TASK TO COMPLETE >> The lines below may contain the word "computer". Please count those that do and give the number alone.

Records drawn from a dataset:
===============

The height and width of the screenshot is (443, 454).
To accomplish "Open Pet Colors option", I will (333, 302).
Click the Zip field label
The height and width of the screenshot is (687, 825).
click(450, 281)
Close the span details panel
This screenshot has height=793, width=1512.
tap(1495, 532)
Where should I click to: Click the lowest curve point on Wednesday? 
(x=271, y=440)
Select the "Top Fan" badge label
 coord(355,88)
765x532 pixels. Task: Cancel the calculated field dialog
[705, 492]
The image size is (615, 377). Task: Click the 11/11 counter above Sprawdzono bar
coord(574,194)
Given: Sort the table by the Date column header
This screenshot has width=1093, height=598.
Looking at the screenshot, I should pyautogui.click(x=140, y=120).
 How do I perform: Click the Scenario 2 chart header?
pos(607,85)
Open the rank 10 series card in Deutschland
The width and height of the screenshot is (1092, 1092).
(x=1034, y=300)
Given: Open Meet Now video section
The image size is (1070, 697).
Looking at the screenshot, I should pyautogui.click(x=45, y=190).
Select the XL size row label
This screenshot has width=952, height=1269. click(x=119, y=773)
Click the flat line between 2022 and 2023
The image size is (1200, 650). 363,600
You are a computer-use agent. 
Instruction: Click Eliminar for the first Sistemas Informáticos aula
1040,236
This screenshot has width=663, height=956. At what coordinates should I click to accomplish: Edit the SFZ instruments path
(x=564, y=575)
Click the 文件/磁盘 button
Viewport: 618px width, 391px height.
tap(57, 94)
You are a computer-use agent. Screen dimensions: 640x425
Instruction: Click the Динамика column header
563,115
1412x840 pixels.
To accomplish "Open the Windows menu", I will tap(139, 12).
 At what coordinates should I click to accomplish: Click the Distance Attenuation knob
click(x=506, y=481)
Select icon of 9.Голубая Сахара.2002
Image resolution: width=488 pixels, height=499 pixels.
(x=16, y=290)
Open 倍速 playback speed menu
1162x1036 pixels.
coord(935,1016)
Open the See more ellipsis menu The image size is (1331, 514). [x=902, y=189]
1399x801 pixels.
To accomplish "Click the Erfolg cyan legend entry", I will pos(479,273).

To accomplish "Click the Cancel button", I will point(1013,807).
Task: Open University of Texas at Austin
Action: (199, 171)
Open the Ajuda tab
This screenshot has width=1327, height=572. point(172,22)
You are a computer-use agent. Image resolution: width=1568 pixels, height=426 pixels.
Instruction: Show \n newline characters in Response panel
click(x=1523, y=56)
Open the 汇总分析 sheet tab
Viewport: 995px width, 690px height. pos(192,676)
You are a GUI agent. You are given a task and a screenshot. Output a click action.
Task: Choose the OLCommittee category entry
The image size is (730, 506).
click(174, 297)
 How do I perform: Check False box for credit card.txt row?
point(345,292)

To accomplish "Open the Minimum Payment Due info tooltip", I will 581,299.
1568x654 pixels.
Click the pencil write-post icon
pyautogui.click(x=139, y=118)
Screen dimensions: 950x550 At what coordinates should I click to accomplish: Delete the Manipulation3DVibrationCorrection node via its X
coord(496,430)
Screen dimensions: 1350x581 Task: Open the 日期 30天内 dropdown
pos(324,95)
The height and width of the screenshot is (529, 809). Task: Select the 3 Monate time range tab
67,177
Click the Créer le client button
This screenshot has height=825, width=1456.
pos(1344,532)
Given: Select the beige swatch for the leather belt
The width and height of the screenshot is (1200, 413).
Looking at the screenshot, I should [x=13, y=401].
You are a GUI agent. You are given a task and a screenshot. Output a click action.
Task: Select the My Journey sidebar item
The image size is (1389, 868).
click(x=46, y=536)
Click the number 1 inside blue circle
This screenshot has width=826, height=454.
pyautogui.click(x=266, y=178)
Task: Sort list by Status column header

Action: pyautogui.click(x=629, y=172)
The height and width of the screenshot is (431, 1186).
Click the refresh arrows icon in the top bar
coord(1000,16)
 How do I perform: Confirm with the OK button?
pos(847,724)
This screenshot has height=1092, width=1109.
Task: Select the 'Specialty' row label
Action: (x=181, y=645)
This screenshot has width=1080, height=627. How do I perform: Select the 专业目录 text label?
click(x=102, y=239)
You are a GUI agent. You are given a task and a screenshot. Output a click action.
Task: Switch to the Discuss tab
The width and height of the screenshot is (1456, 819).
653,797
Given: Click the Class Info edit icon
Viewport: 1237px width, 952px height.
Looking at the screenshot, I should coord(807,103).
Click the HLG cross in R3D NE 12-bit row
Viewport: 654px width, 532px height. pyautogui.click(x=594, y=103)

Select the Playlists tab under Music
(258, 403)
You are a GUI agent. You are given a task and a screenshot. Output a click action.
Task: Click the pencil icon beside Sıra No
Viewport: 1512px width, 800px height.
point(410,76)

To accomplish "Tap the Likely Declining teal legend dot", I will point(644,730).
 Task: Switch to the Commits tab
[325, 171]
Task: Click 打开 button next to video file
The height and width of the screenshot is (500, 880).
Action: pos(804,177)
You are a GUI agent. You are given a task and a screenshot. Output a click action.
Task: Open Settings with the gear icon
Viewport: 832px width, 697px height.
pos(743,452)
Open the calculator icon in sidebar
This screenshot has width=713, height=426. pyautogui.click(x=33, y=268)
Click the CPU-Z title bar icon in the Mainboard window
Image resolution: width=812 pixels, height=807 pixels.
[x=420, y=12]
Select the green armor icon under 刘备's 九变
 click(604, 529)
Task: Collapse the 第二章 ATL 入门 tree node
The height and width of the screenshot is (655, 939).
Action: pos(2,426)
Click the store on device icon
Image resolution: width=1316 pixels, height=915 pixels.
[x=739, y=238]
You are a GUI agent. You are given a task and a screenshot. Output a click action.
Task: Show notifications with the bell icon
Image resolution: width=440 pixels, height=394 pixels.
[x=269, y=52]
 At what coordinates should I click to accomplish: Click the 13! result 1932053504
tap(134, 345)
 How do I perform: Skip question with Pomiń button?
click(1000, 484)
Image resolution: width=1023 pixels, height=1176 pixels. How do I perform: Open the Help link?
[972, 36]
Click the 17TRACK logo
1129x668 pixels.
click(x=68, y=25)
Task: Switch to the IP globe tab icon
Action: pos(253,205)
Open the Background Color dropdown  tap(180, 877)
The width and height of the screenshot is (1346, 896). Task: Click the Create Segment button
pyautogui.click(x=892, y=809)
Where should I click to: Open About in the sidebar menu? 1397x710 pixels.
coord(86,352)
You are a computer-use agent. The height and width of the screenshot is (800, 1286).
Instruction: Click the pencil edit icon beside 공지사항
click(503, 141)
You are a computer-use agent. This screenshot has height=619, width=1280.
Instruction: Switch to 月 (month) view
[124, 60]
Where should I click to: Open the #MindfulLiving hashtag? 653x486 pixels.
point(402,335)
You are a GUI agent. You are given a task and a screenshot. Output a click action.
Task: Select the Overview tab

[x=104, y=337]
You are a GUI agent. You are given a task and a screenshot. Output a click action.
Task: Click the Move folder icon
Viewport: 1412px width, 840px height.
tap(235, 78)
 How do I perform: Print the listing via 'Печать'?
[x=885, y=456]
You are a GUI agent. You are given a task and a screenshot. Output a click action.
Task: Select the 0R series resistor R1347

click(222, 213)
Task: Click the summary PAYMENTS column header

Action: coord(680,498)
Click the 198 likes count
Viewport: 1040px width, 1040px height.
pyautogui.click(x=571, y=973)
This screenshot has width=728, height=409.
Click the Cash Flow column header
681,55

===============

ANSWER SPACE >> 5